* [What the exercise asks]
Say nothing but the number of lines below in which the string "agent" appears.

##### Information given

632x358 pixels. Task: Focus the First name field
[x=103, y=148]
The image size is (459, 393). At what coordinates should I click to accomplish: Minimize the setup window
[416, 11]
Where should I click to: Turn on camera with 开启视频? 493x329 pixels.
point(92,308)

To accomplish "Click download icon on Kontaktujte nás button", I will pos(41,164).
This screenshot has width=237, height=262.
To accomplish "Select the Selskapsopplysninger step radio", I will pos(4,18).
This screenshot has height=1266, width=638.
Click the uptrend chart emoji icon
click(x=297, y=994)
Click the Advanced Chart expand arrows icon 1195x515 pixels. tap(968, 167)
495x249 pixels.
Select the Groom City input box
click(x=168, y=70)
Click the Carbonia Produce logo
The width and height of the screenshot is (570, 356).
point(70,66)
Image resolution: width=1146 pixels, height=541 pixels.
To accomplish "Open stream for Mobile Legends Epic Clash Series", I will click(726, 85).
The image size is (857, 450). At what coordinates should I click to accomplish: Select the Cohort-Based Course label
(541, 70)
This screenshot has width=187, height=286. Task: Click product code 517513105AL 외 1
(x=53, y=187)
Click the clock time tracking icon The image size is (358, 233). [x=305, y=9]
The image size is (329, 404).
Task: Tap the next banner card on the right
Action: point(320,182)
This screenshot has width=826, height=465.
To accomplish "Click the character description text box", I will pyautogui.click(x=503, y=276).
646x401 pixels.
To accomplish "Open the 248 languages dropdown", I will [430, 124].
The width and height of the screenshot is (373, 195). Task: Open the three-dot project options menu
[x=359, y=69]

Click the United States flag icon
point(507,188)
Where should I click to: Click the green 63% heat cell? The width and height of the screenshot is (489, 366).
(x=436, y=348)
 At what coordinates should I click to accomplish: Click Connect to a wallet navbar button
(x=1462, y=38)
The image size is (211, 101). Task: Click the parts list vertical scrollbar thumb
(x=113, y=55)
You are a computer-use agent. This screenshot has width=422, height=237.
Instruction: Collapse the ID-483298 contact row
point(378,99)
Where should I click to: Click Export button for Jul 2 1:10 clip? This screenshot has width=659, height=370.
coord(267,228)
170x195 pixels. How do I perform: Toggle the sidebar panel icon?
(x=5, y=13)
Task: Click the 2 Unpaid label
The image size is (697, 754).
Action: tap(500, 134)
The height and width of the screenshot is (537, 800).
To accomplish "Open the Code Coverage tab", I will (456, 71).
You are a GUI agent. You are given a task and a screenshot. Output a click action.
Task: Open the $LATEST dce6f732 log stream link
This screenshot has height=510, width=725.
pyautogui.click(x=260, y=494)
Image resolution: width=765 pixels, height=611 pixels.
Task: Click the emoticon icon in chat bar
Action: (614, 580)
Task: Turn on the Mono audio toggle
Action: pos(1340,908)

##########

* [Response]
2